◆ **Exercise**:
From the material below, please set down exactly the lines starting with the one with "Where should I" and going on through the one with "Image resolution: width=640", without a single picture.

◆ **Entries shown**:
*** Block opens ***

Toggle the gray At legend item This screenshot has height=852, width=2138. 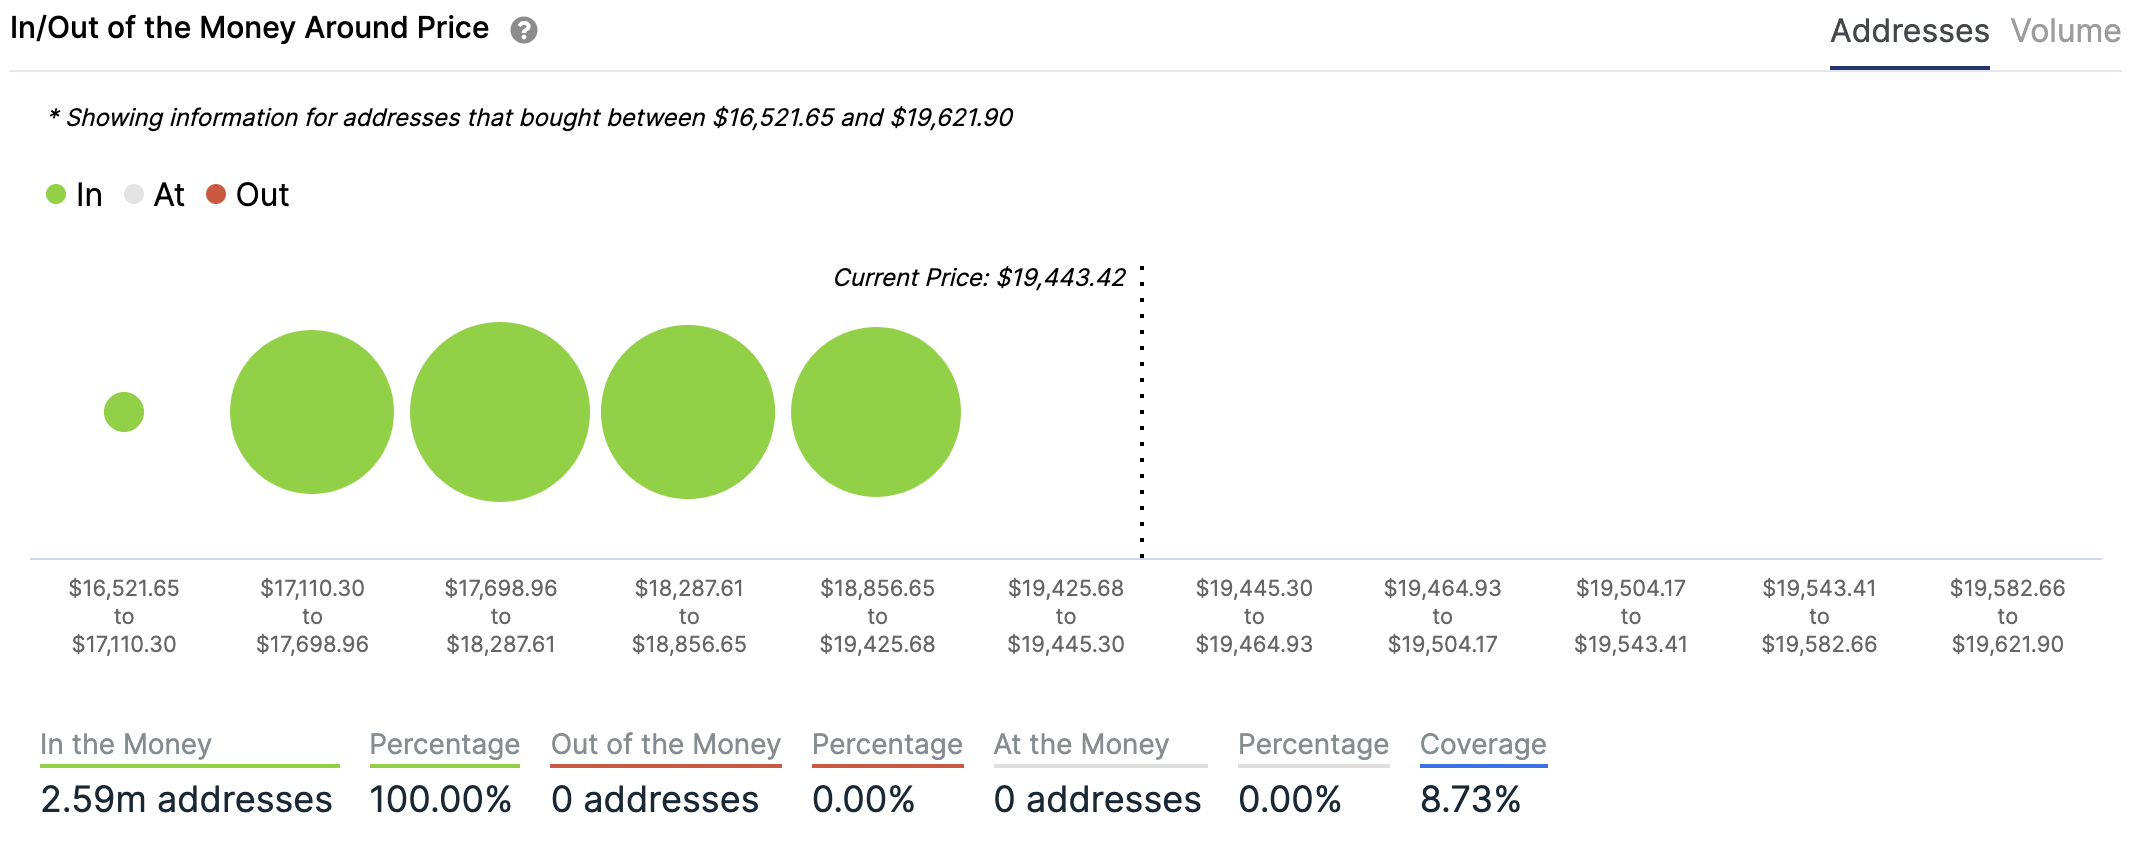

*** Block closes ***
*** Block opens ***

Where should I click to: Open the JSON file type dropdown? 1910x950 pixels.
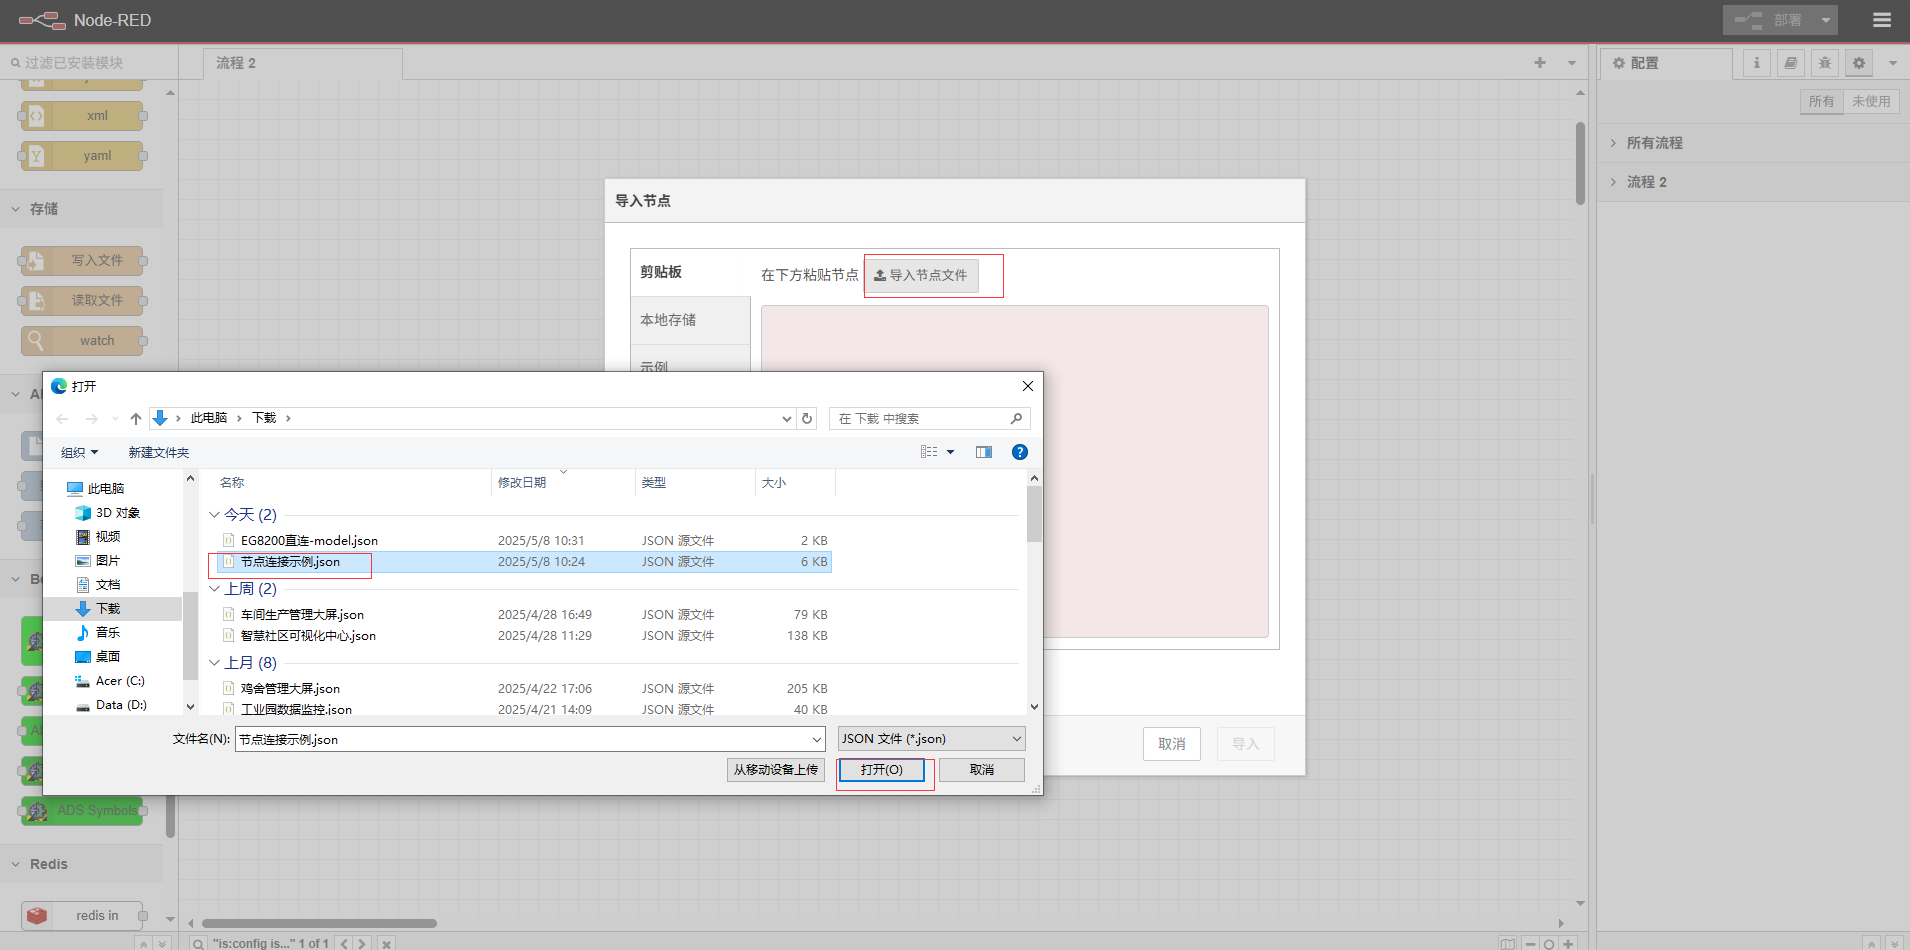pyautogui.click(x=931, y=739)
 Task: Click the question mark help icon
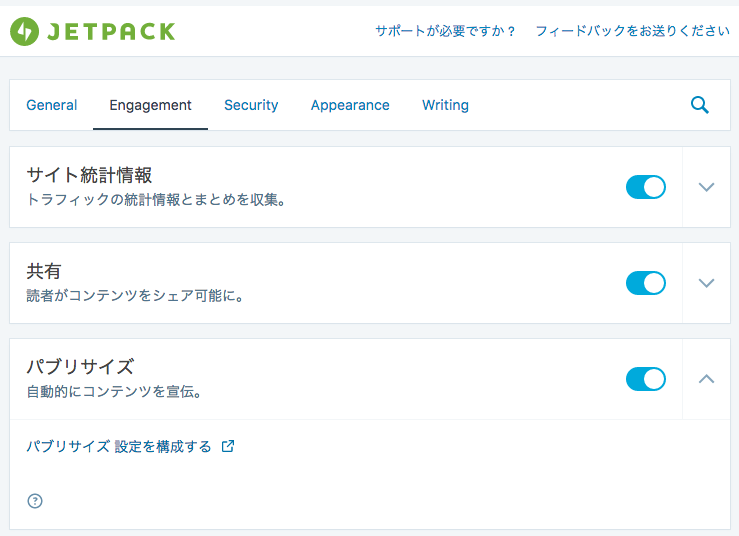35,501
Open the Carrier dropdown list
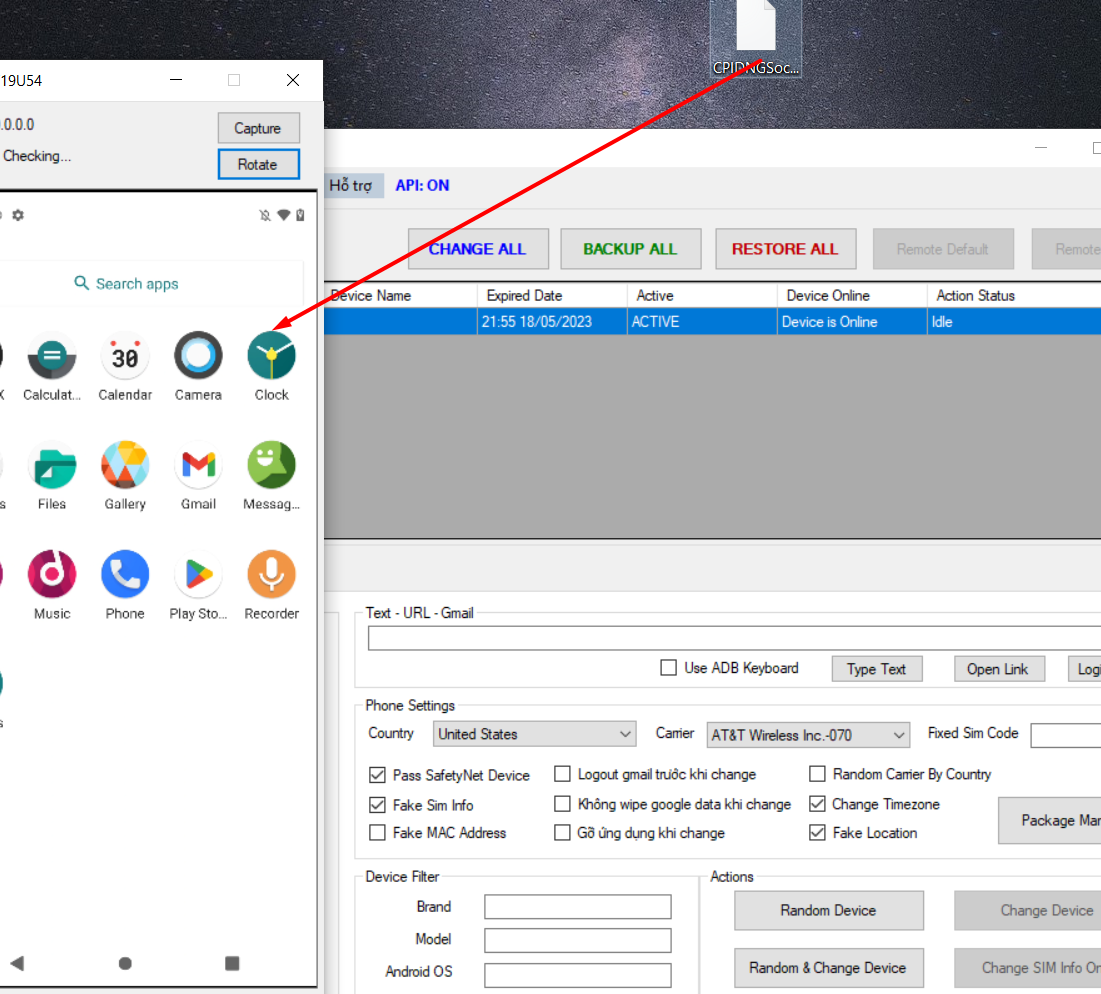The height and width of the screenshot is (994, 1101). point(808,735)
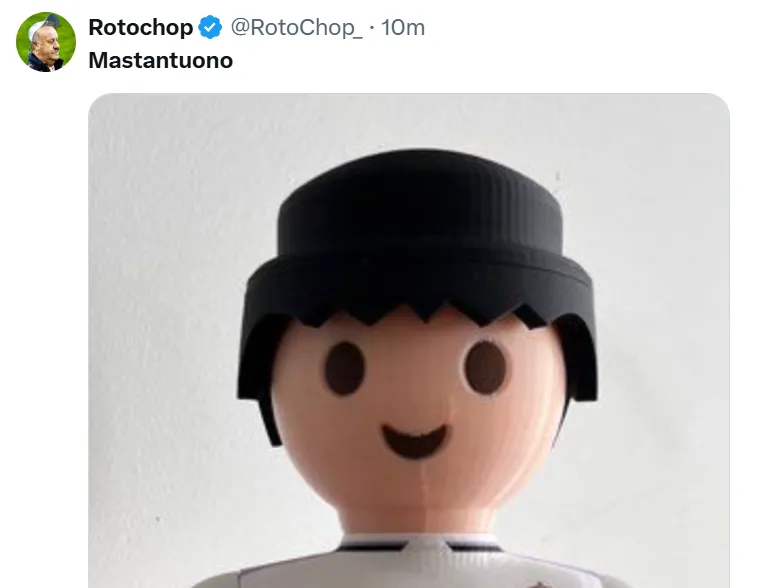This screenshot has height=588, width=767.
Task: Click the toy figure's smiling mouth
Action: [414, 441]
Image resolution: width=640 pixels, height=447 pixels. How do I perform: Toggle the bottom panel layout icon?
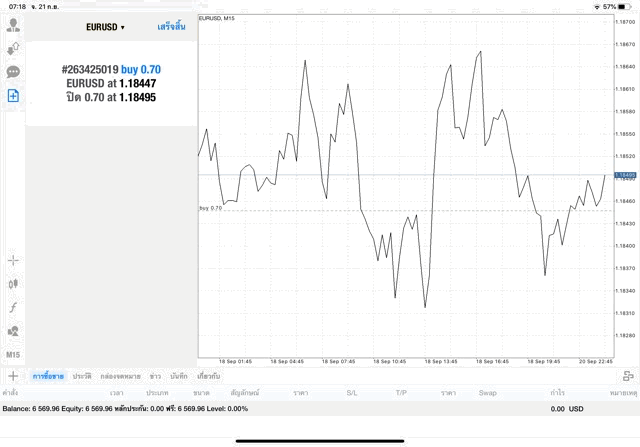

*** Block closes ***
*** Block opens ***

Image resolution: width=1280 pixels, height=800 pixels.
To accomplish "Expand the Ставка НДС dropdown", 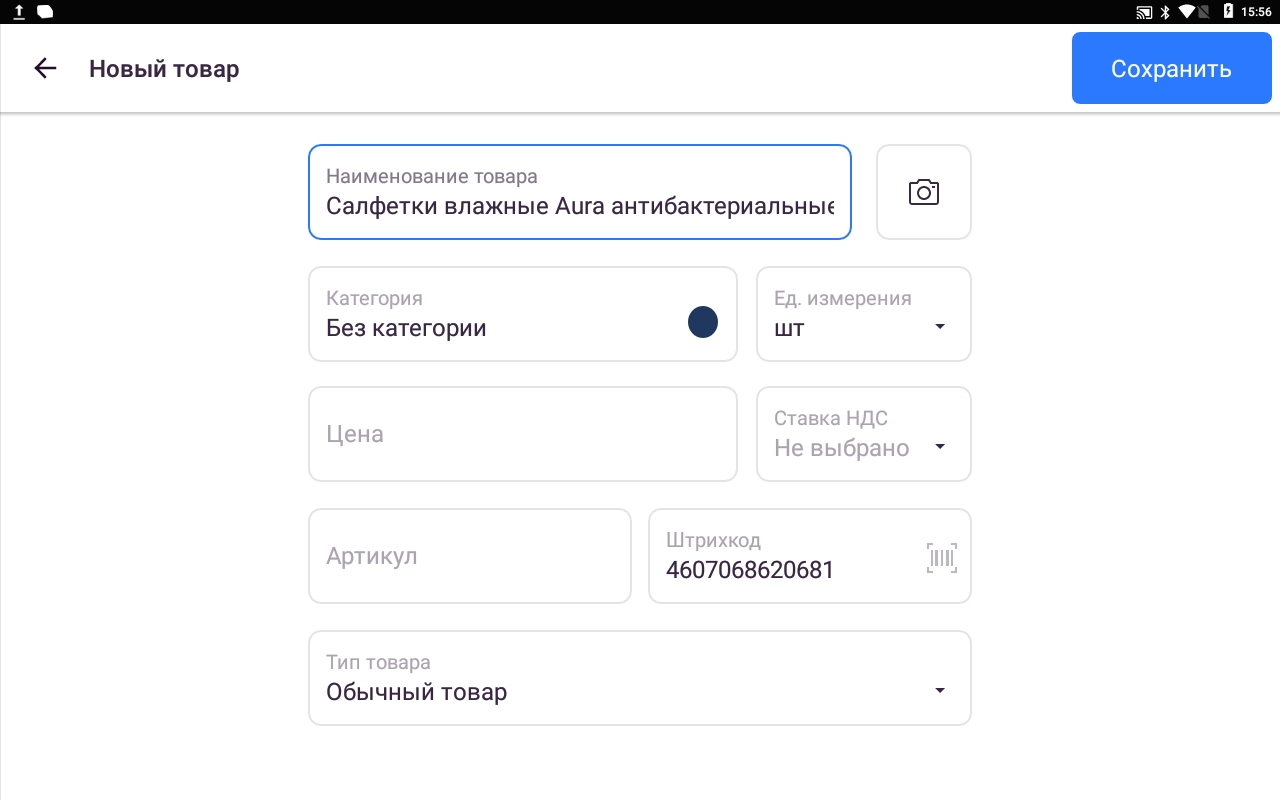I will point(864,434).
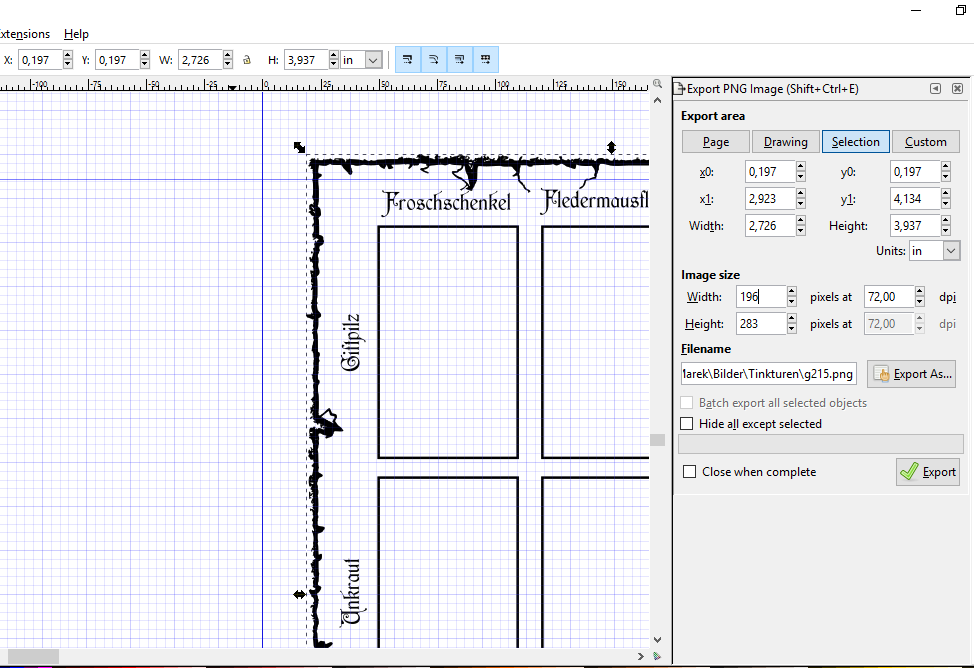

*** Block closes ***

◆ **Solved exercise**:
Where should I click to: Open the JSON file type dropdown? 1910x950 pixels.
pyautogui.click(x=931, y=739)
 Task: Click the question mark help icon
35,501
Open the Carrier dropdown list
The height and width of the screenshot is (994, 1101). point(808,735)
This screenshot has height=588, width=767.
Task: Click the toy figure's smiling mouth
Action: [414, 441]
Image resolution: width=640 pixels, height=447 pixels. How do I perform: Toggle the bottom panel layout icon?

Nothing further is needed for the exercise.